==== EXERCISE DATA

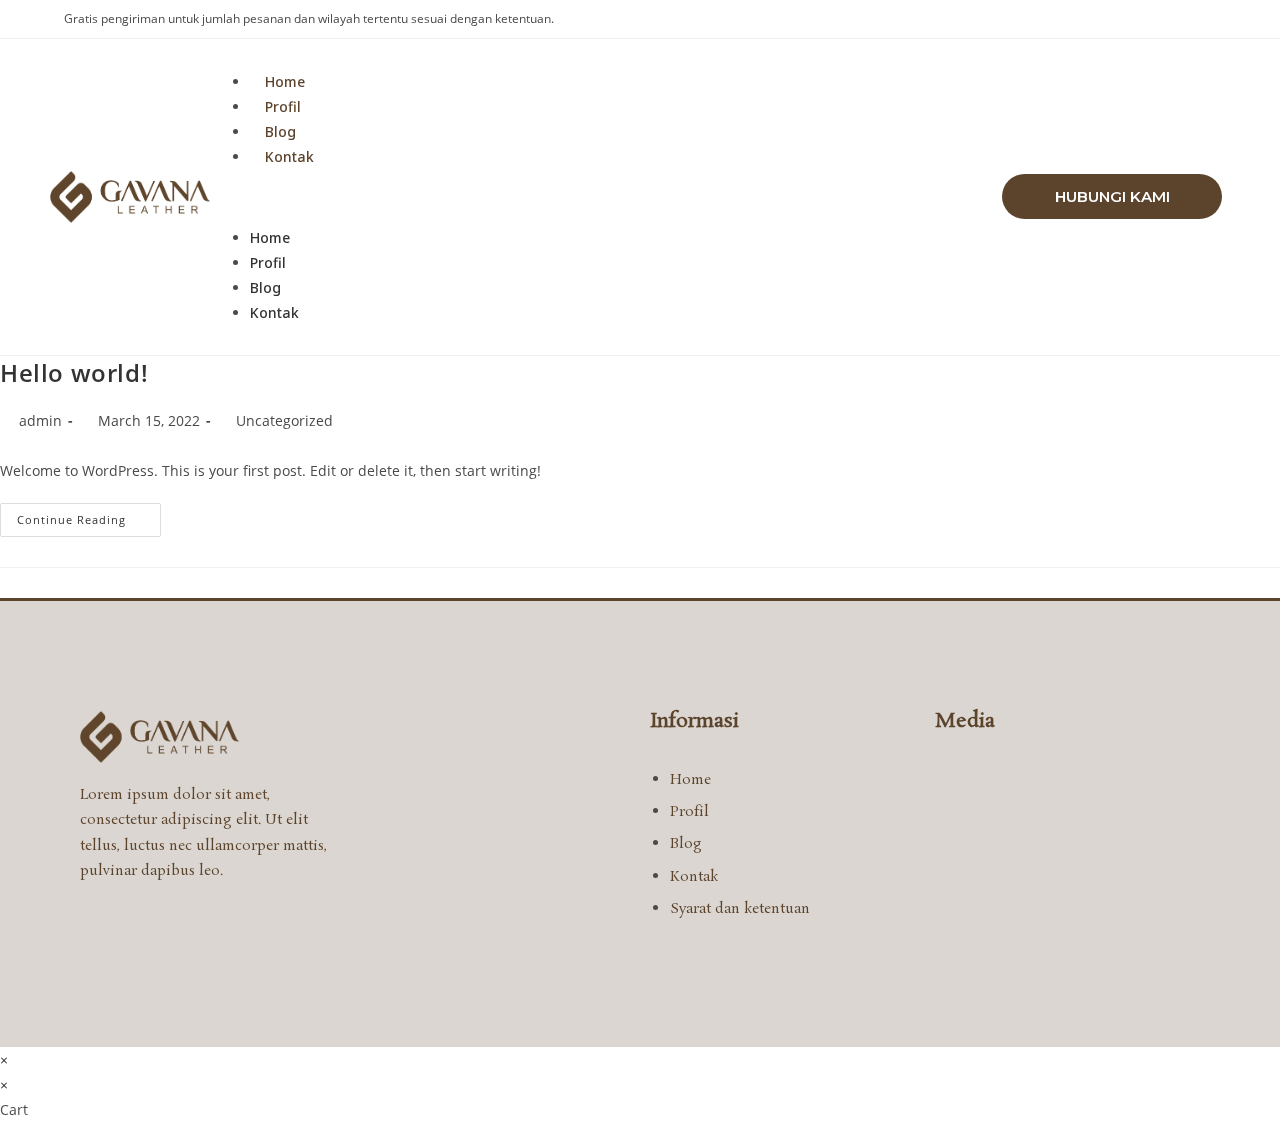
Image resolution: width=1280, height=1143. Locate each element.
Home (285, 81)
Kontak (289, 156)
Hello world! (74, 372)
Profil (283, 106)
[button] (606, 196)
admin (40, 420)
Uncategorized (284, 420)
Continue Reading (89, 515)
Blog (280, 131)
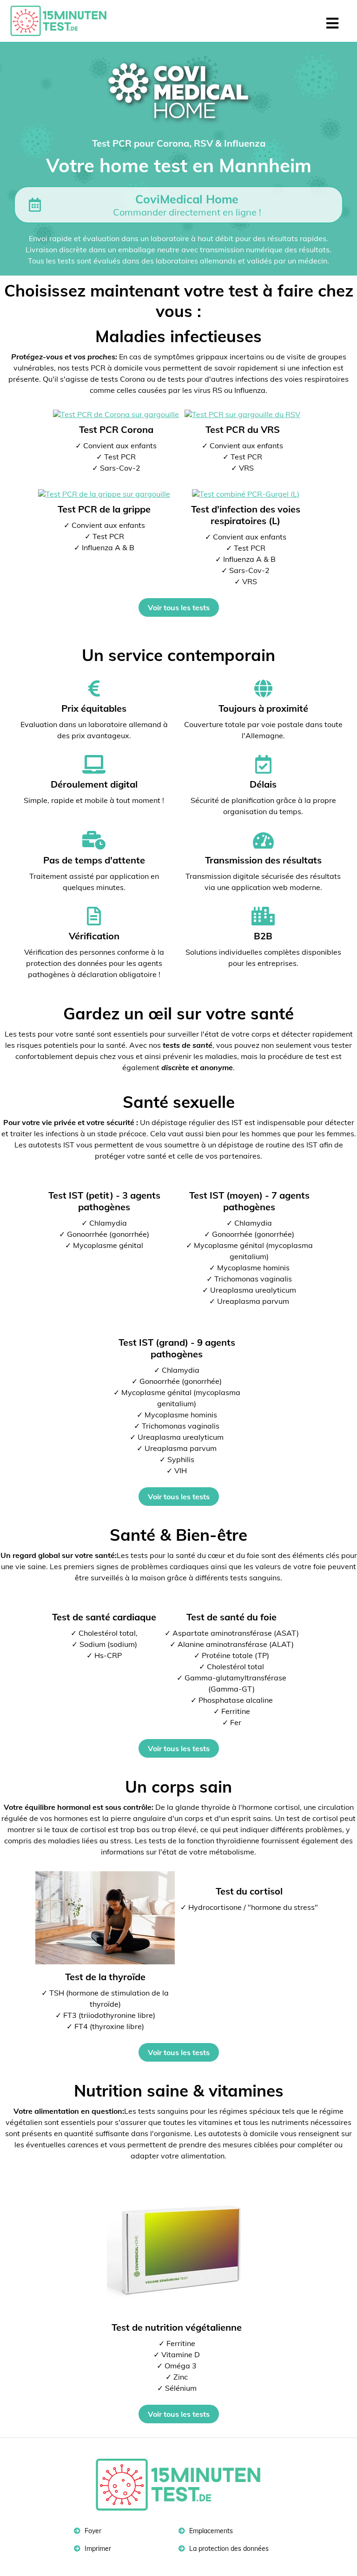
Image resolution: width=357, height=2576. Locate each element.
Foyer (92, 2531)
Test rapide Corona (62, 21)
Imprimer (97, 2548)
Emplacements (210, 2531)
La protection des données (228, 2548)
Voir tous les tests (179, 607)
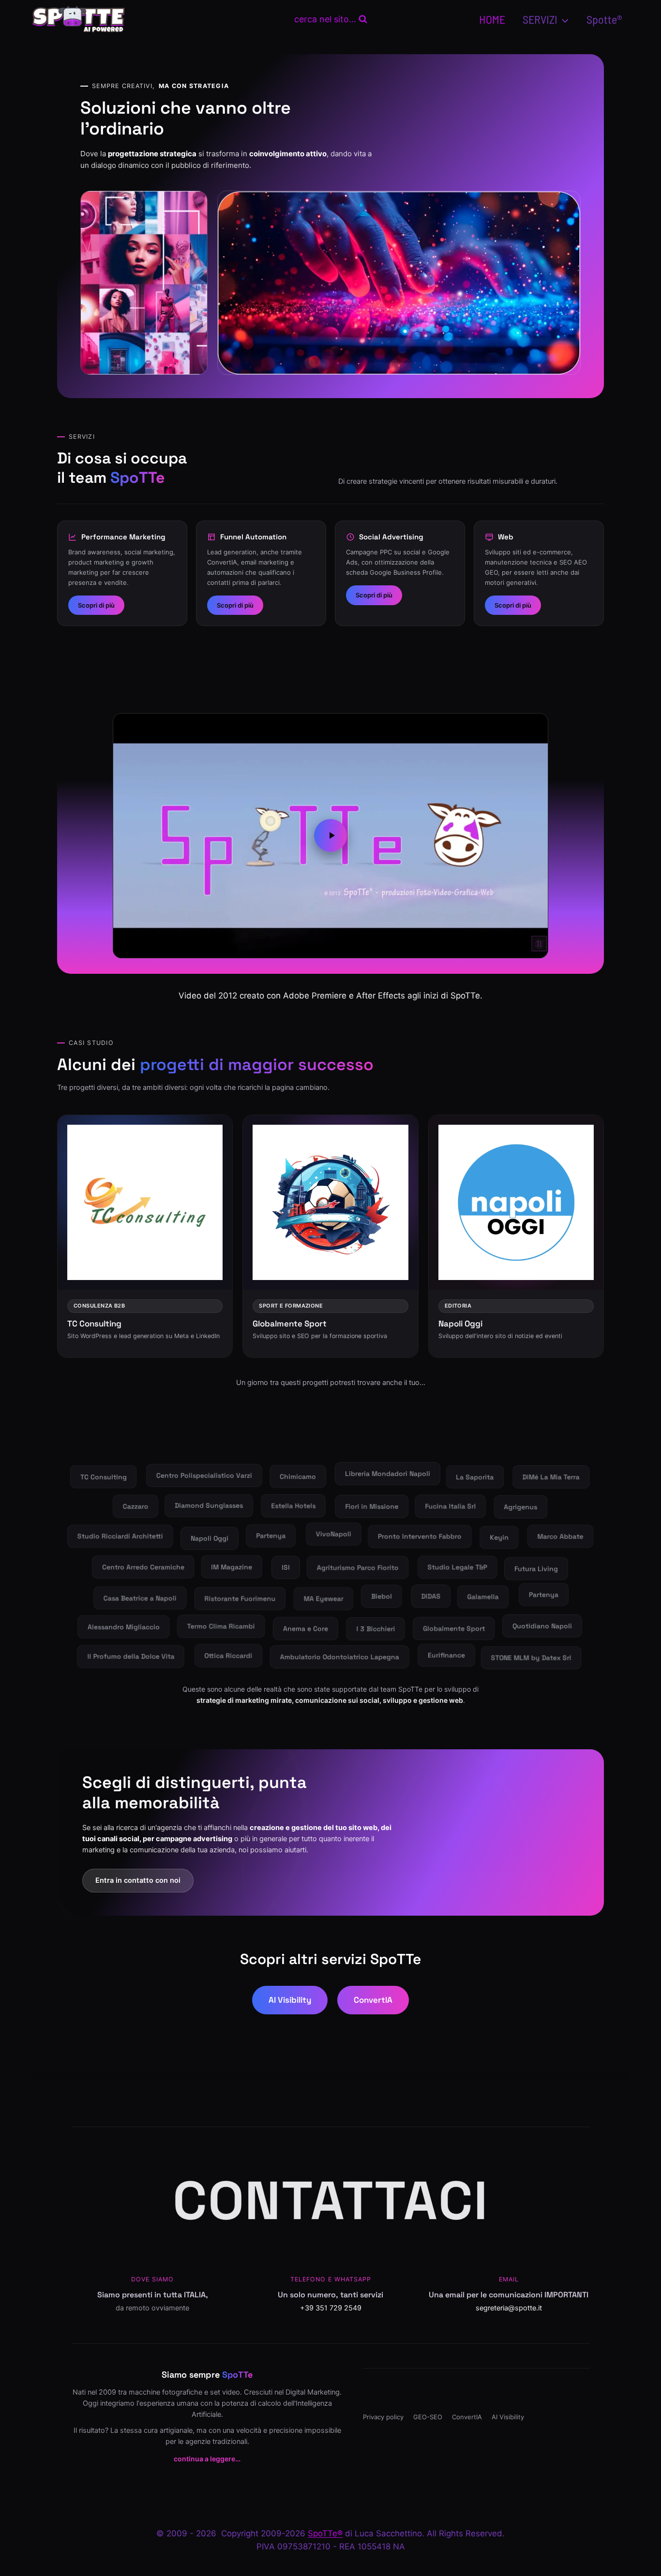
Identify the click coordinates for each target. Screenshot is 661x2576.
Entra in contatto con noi (137, 1880)
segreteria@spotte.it (509, 2308)
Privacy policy (383, 2417)
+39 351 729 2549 (330, 2308)
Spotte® (604, 19)
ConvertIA (373, 2000)
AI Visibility (290, 2000)
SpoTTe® (325, 2533)
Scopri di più (96, 605)
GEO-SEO (427, 2417)
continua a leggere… (207, 2459)
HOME (492, 19)
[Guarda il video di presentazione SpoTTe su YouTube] (330, 835)
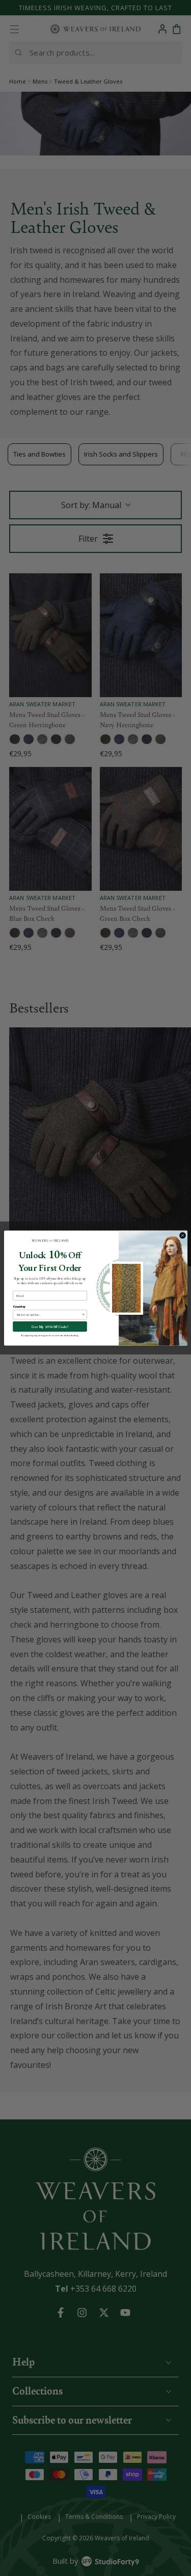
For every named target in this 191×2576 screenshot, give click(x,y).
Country (19, 1306)
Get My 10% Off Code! (50, 1326)
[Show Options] (83, 1314)
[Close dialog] (182, 1235)
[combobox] (48, 1314)
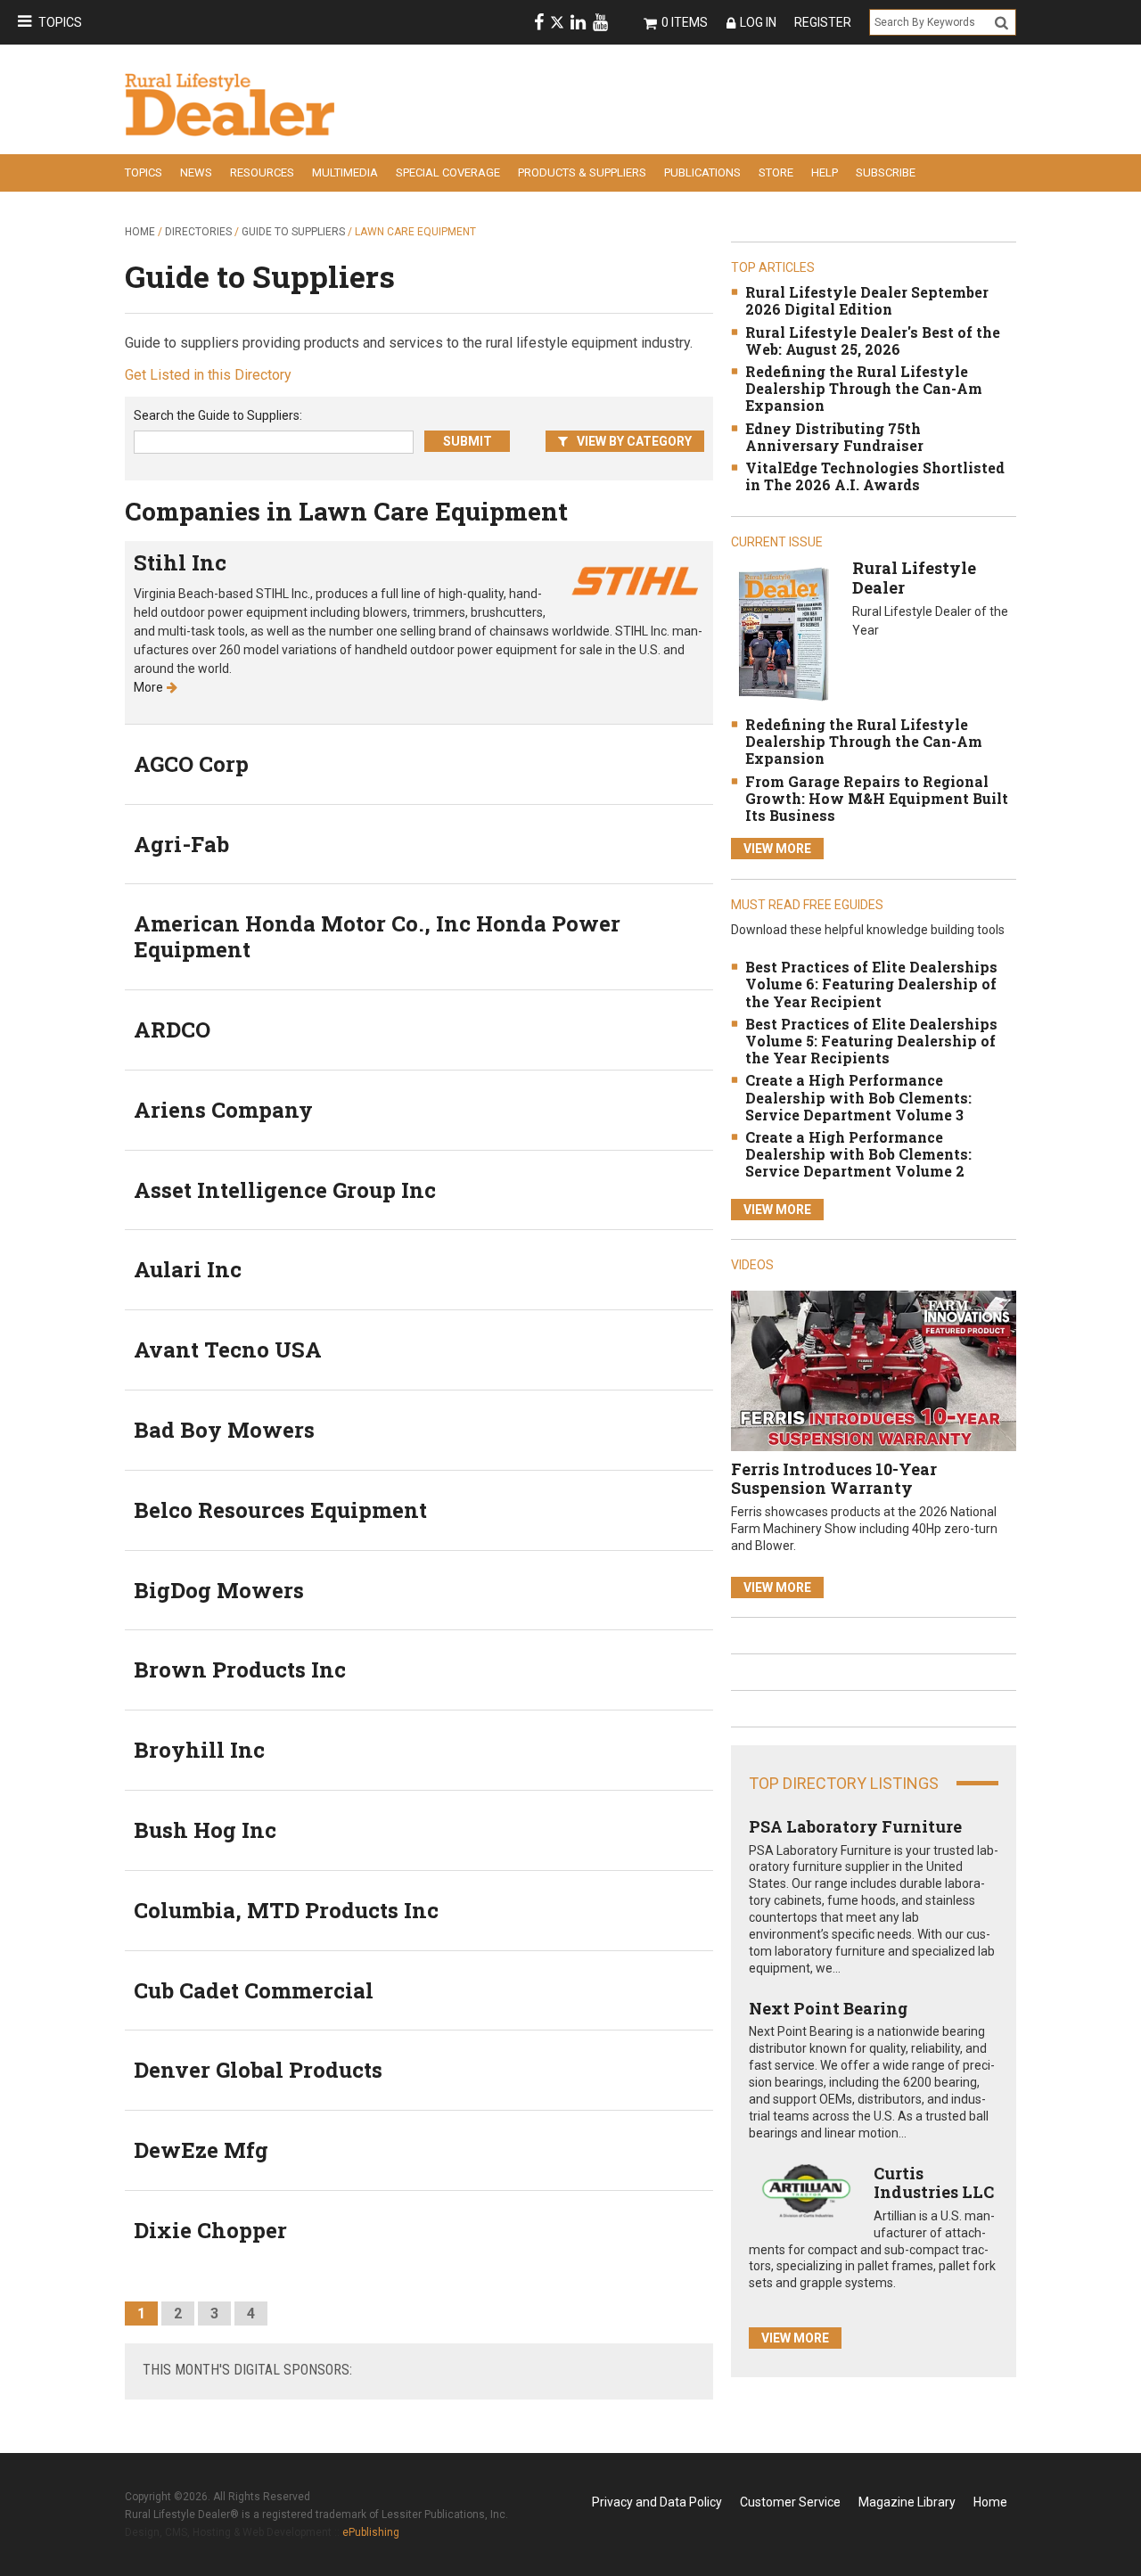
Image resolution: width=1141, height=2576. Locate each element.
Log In (758, 22)
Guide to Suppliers (293, 232)
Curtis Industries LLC (934, 2182)
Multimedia (345, 172)
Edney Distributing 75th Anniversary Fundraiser (834, 437)
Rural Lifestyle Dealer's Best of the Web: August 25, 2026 (872, 340)
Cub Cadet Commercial (253, 1990)
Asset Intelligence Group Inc (285, 1190)
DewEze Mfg (201, 2150)
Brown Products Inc (240, 1669)
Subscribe (885, 172)
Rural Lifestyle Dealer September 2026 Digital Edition (867, 300)
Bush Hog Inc (205, 1830)
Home (140, 232)
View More (777, 848)
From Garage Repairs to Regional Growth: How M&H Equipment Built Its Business (876, 798)
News (196, 172)
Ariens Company (223, 1109)
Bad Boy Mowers (224, 1429)
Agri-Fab (181, 844)
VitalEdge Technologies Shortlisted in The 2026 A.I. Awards (875, 476)
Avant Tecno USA (228, 1349)
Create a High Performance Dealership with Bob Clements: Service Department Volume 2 (858, 1154)
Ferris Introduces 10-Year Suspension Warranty (834, 1478)
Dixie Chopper (210, 2230)
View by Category (634, 441)
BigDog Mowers (219, 1590)
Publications (702, 172)
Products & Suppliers (582, 172)
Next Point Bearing (828, 2008)
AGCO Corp (191, 764)
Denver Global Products (258, 2069)
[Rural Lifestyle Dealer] (783, 633)
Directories (198, 232)
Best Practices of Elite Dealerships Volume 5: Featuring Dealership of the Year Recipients (871, 1040)
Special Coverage (448, 172)
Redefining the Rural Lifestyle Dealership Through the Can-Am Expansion (863, 388)
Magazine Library (907, 2502)
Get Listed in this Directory (208, 374)
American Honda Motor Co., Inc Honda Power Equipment (377, 936)
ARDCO (172, 1029)
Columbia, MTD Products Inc (286, 1910)
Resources (262, 172)
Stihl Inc (180, 562)
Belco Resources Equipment (280, 1510)
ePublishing (370, 2532)
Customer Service (790, 2502)
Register (822, 22)
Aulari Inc (188, 1269)
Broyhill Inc (199, 1749)
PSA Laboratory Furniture (855, 1826)
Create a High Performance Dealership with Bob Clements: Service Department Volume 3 (858, 1097)
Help (824, 172)
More (148, 687)
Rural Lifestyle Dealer (914, 577)
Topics (60, 22)
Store (776, 172)
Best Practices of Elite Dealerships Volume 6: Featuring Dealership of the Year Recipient (871, 983)
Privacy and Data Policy (657, 2502)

========

EXERCISE DIRECTIONS:
An exact printout is needed of the lines from the one containing "Denver Global Products (258, 2069)" through the end of the listing above, both of those lines included, and nothing else.

TASK RESPONSE:
Denver Global Products (258, 2069)
[Rural Lifestyle Dealer] (783, 633)
Directories (198, 232)
Best Practices of Elite Dealerships Volume 5: Featuring Dealership of the Year Recipients (871, 1040)
Special Coverage (448, 172)
Redefining the Rural Lifestyle Dealership Through the Can-Am Expansion (863, 388)
Magazine Library (907, 2502)
Get Listed in this Directory (208, 374)
American Honda Motor Co., Inc Honda Power Equipment (377, 936)
ARDCO (172, 1029)
Columbia, MTD Products Inc (286, 1910)
Resources (262, 172)
Stihl Inc (180, 562)
Belco Resources Equipment (280, 1510)
ePublishing (370, 2532)
Customer Service (790, 2502)
Register (822, 22)
Aulari Inc (188, 1269)
Broyhill Inc (199, 1749)
PSA Laboratory Furniture (855, 1826)
Create a High Performance Dealership with Bob Clements: Service Department Volume 3 (858, 1097)
Help (824, 172)
More (148, 687)
Rural Lifestyle Dealer (914, 577)
Topics (60, 22)
Store (776, 172)
Best Practices of Elite Dealerships Volume 6: Featuring Dealership of the Year Recipient (871, 983)
Privacy and Data Policy (657, 2502)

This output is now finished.